- REQUEST
Copy the data from the line containing "The image size is (1026, 801)." through the line containing "coordinates (903, 672).", swapping "location" for "position" and changing nothing else. Leave out the pictures.

Collected data entries:
+++
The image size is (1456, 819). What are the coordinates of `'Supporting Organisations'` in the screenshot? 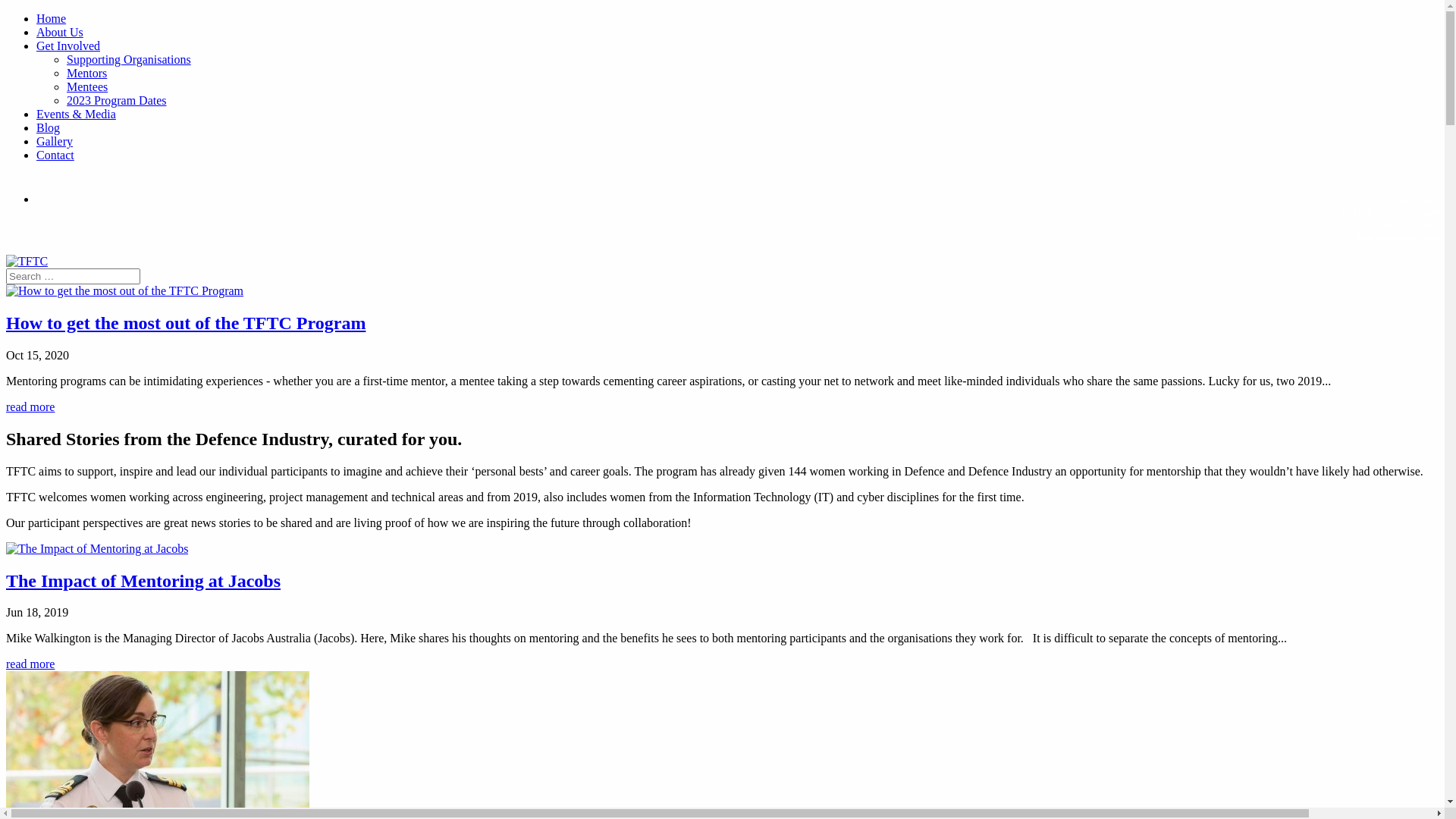 It's located at (128, 58).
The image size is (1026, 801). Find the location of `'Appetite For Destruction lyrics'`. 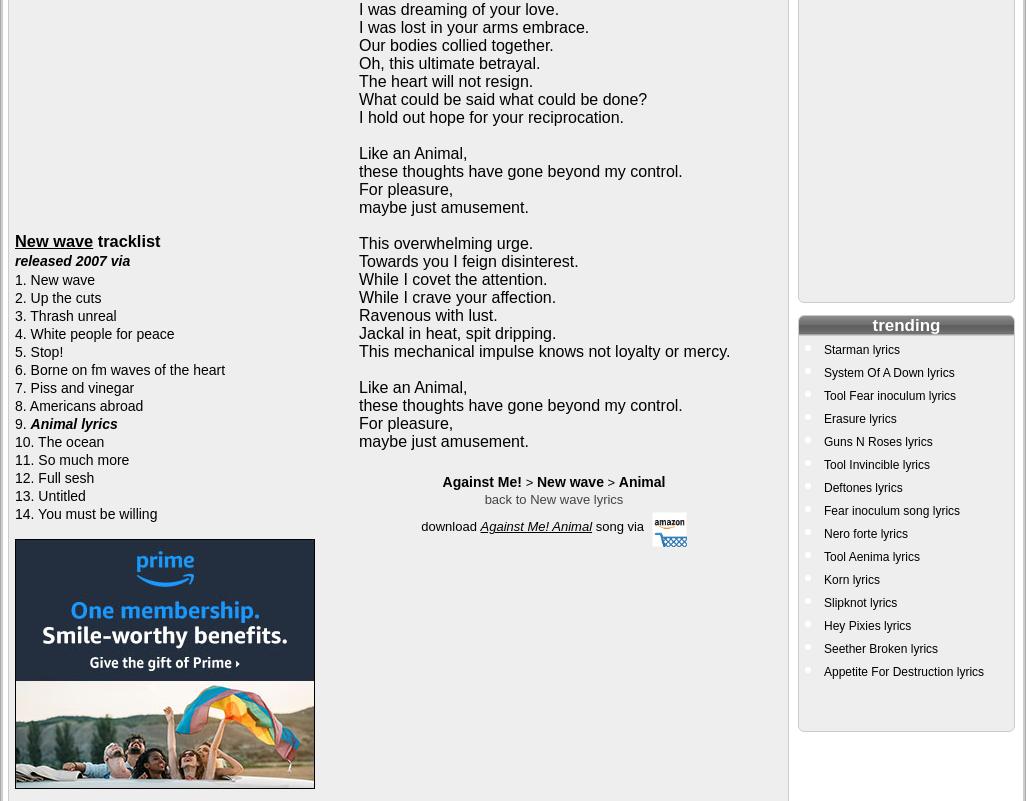

'Appetite For Destruction lyrics' is located at coordinates (903, 672).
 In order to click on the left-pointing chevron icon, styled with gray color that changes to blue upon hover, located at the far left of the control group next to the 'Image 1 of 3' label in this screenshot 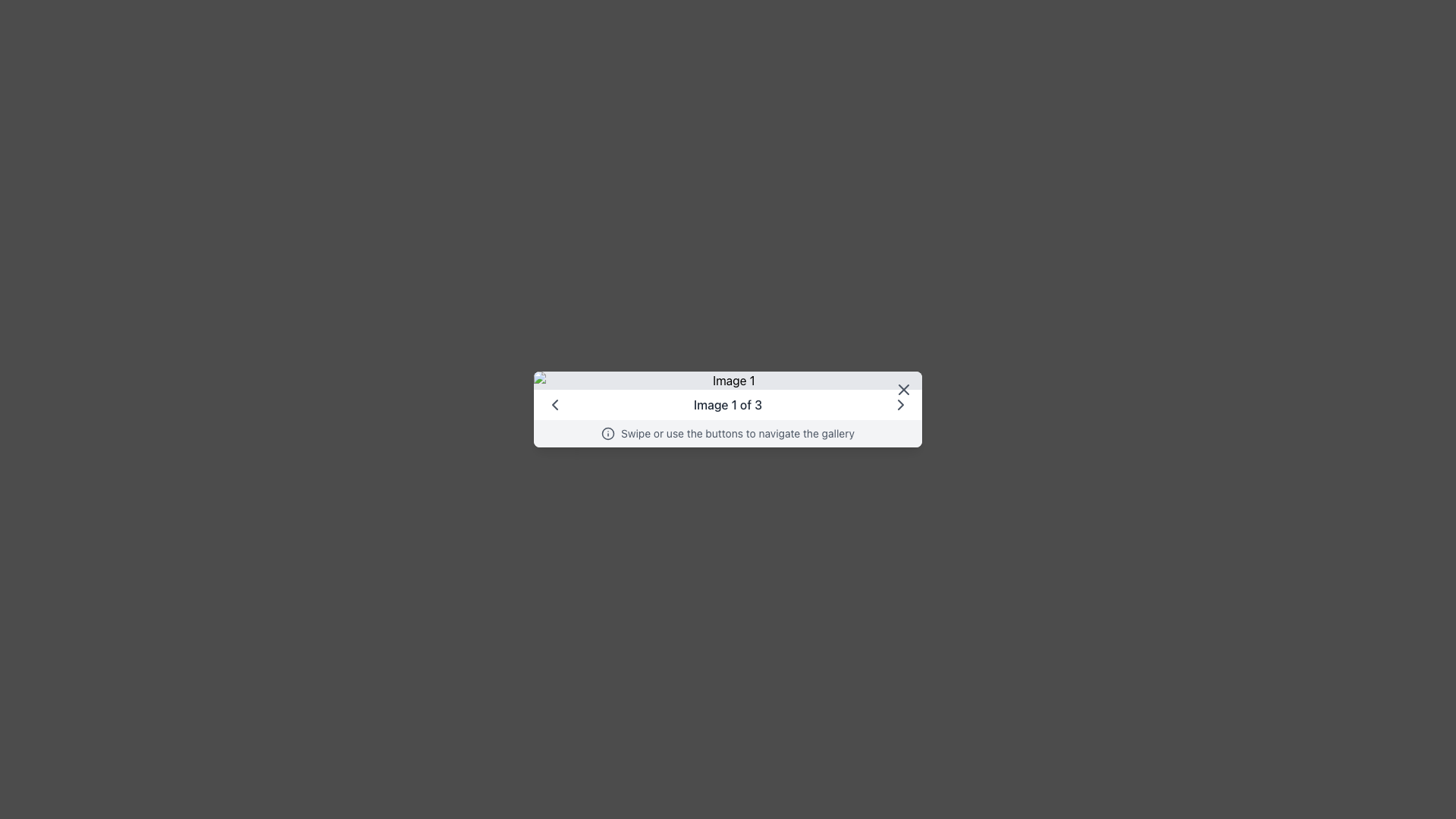, I will do `click(554, 403)`.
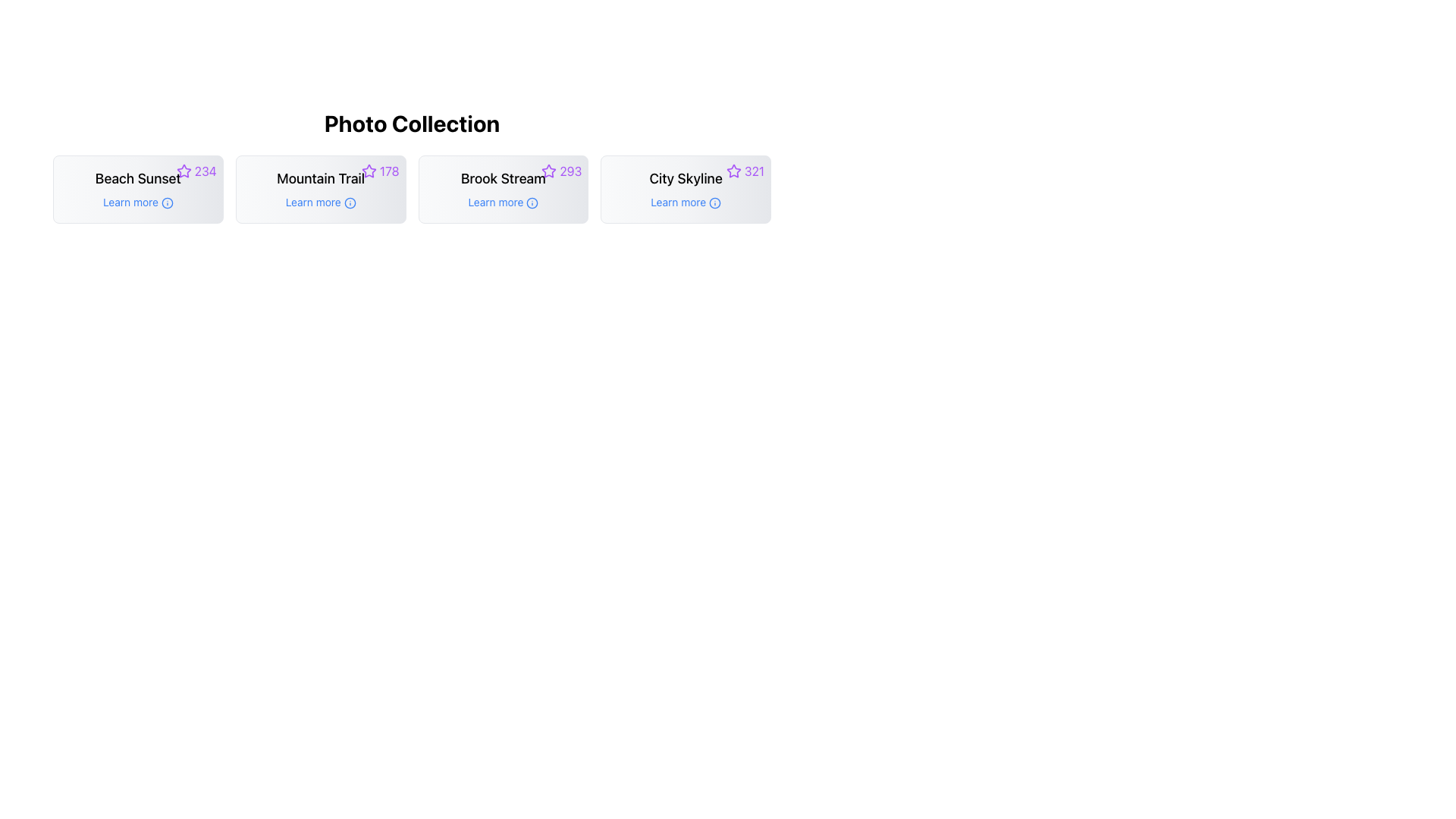  What do you see at coordinates (138, 177) in the screenshot?
I see `the 'Beach Sunset' text label, which is styled in bold and located in the top-left card of the 'Photo Collection' grid layout` at bounding box center [138, 177].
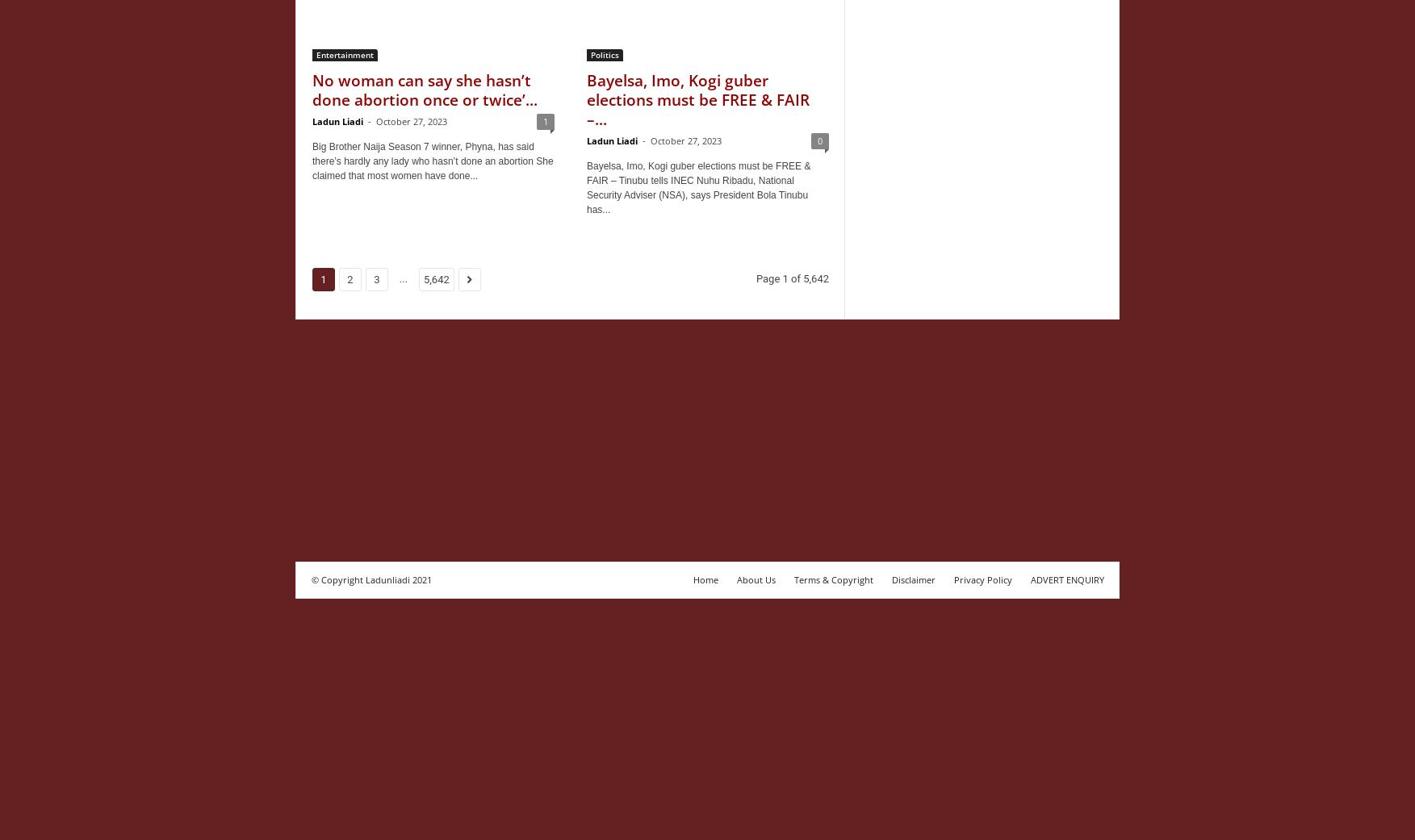 The height and width of the screenshot is (840, 1415). Describe the element at coordinates (954, 579) in the screenshot. I see `'Privacy Policy'` at that location.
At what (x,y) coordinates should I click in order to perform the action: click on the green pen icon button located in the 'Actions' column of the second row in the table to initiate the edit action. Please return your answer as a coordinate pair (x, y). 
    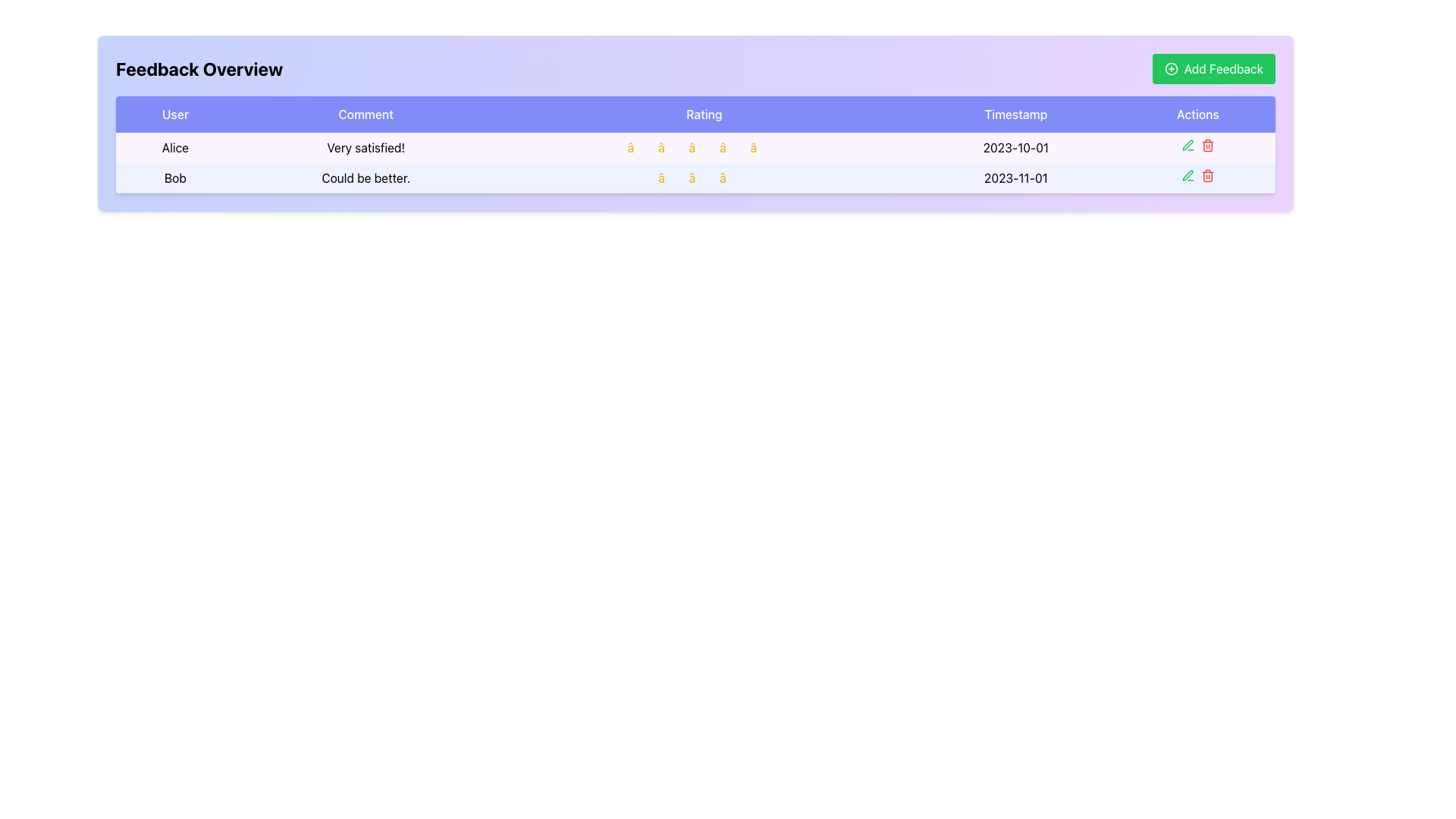
    Looking at the image, I should click on (1186, 146).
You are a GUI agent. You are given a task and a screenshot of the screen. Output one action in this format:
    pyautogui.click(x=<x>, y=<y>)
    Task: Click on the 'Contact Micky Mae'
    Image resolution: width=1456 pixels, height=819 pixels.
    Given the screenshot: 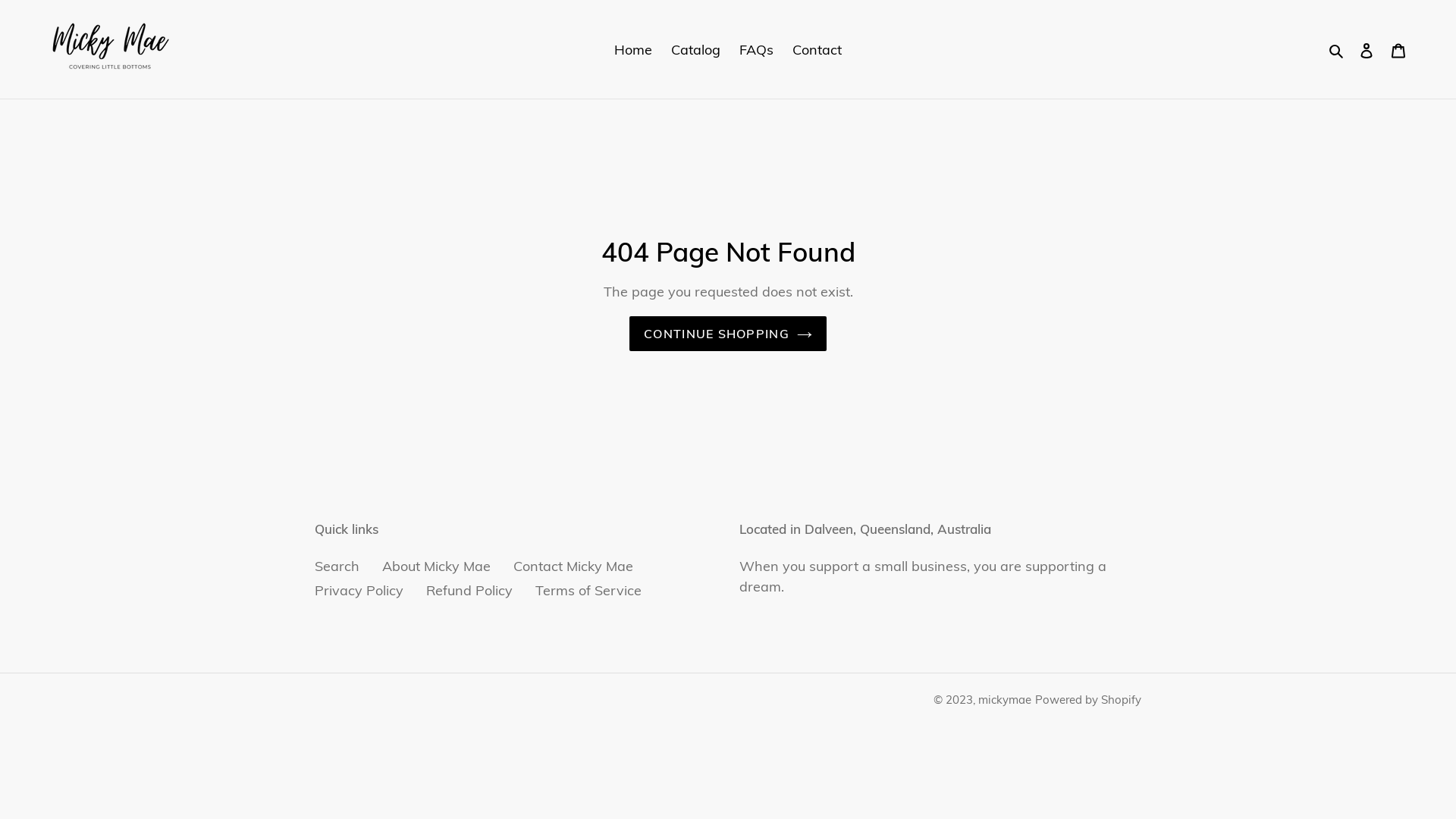 What is the action you would take?
    pyautogui.click(x=572, y=566)
    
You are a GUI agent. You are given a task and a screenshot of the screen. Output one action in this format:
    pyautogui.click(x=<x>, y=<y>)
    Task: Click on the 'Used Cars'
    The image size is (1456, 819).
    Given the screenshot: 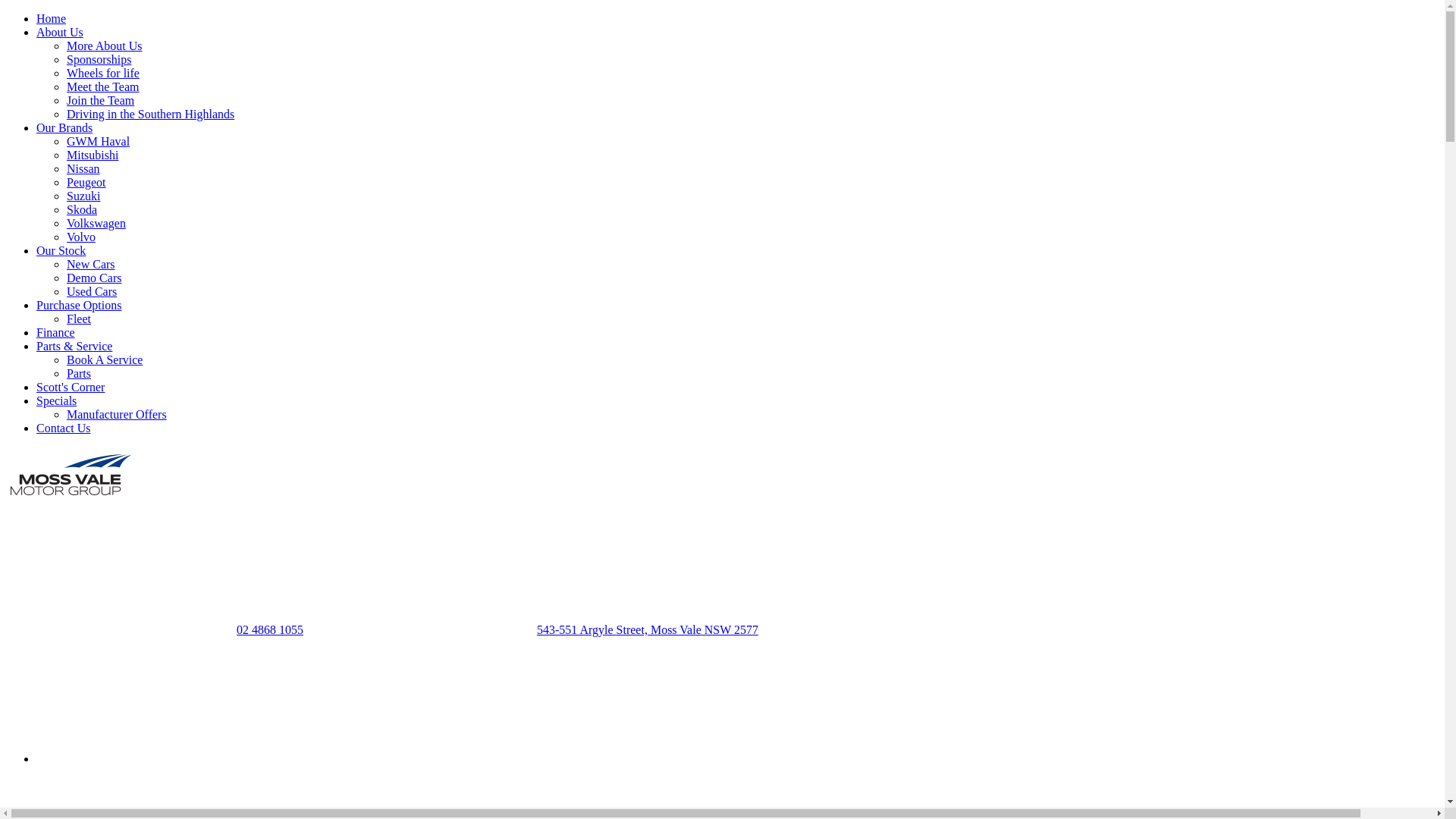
+++
- SOLUTION FOR THIS EXERCISE
The image size is (1026, 801). Find the position of `'Appetite For Destruction lyrics'`. 

'Appetite For Destruction lyrics' is located at coordinates (903, 672).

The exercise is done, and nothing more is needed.